**Instruction 1**
Tally the lines in the entries that contain the string "silkes". Give only the number.

Being very familiar with the Guide in its various formats, I wasn't expecting much from the movie. Every bit of pre-release information I saw which suggested to me that the movie would be good was countered by another bit of information indicating otherwise. My experience of watching the movie was similar. I would watch a few minutes and enjoy it, then a few more minutes of something tedious or banal would follow. For me, the movie bears more scrutiny, but my initial impression was that it fails on two levels. First, it is not a very good Hitchhiker's adaptation; Secondly, it isn't a very good movie.

Addressing my second point first, the movie has little sense of storytelling and many important plot points are left unresolved. This is a problem that is partially inherited from the source as the first book and both radio series ended with many plot points unresolved. The movie does this for the same plot points, with two exceptions (those being the mice and Earth Mark II are dealt with, albiet in a hasty fashion, and the love triangle- not entirely new, but handled unsatisfactorally in the books- comes to the traditional Hollywood conclusion). However it handled the old plot problems, you'd expect the movie to know how to resolve its new plot ideas. It doesn't even try. The Humma Kavula story and the POV gun (including something you'd think Zaphod would be very concerned about) are left entirely unresolved. This is frustrating, because there are a lot of genuinely interesting ideas there which expnand on ideas only touched in the source material and bear further exploration.

**Data shown**
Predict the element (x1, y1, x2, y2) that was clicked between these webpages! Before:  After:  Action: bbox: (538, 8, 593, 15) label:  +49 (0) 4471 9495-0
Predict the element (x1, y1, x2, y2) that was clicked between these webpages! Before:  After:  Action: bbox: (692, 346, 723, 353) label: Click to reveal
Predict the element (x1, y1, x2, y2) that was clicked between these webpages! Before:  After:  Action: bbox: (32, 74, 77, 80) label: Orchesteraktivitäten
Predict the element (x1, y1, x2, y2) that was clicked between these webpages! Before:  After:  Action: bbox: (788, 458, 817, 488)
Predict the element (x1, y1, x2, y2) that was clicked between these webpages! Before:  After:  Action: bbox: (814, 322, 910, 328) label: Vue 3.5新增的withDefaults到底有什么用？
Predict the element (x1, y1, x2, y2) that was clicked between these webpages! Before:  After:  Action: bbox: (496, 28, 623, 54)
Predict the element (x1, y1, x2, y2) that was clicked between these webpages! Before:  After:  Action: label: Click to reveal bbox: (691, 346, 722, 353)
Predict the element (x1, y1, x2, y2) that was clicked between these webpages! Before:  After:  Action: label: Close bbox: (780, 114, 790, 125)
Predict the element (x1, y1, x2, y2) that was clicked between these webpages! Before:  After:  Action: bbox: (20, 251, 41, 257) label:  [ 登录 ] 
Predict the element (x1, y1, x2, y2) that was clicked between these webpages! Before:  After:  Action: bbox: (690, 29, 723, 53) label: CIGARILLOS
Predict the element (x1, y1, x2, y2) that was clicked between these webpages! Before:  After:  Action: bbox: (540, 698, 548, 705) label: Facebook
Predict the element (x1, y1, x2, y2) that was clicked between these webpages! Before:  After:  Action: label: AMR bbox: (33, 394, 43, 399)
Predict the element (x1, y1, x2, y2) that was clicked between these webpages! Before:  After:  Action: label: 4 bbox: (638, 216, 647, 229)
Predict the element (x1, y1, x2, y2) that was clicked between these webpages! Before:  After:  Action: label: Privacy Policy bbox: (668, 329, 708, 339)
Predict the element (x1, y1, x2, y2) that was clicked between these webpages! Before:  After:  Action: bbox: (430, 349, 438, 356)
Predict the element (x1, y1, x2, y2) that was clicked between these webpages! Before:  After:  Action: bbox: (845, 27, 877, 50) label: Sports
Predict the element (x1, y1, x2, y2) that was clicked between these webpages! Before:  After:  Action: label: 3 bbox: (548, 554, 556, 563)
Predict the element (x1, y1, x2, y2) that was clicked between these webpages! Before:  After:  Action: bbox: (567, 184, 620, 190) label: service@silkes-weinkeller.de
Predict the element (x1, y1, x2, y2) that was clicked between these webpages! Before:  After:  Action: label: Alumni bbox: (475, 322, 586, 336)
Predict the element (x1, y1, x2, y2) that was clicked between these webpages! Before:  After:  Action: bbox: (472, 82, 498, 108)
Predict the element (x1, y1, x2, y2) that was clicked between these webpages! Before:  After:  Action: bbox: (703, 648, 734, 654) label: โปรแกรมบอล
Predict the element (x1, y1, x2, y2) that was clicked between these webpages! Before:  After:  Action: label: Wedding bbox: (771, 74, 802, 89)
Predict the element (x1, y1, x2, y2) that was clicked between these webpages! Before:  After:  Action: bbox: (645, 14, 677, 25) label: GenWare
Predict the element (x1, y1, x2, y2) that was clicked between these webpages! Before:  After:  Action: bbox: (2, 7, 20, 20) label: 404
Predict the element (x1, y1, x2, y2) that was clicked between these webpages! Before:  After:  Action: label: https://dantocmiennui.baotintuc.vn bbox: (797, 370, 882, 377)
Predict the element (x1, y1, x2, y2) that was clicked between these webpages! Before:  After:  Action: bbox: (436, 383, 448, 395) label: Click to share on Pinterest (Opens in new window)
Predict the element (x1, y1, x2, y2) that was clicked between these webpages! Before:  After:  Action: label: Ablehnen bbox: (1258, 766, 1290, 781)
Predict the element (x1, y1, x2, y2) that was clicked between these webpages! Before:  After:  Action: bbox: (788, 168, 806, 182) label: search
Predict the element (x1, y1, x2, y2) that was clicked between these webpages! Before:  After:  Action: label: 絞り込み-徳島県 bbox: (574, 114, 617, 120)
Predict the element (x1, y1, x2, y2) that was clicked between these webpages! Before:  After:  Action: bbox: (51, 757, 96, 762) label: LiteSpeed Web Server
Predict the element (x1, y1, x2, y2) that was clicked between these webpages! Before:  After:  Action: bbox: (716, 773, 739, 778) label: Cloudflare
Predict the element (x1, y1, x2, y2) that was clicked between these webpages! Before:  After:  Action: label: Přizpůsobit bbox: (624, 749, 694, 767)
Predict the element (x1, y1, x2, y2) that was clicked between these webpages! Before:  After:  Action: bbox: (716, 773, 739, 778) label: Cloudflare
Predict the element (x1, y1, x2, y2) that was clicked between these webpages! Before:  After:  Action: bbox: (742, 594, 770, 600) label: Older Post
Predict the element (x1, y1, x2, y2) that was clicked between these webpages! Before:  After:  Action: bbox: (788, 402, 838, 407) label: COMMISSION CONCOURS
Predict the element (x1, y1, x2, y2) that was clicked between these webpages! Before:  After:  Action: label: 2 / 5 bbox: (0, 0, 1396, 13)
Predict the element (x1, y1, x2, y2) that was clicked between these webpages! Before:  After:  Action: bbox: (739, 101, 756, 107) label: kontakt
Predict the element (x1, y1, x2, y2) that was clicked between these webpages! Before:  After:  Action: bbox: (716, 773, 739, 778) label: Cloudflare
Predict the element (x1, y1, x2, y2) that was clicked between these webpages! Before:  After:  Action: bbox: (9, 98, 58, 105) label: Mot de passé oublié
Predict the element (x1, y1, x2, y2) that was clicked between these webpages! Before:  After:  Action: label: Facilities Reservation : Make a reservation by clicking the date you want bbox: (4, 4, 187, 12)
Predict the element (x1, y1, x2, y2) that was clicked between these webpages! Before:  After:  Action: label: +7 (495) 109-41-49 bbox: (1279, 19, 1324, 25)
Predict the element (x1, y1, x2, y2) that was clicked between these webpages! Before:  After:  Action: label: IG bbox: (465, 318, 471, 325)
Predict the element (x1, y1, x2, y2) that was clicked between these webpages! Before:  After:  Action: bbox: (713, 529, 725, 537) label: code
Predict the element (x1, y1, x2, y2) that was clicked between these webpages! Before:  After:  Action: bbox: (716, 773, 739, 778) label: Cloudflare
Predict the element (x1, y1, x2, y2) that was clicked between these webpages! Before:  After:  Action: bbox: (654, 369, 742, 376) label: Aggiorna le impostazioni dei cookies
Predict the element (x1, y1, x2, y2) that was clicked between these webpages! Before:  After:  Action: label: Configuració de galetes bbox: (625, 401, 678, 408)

**Instruction 2**
In the Hitchhiker's movie review, which two new plot ideas does the movie leave entirely unresolved?

**Full output 1**
1

**Full output 2**
The Humma Kavula story and the POV gun.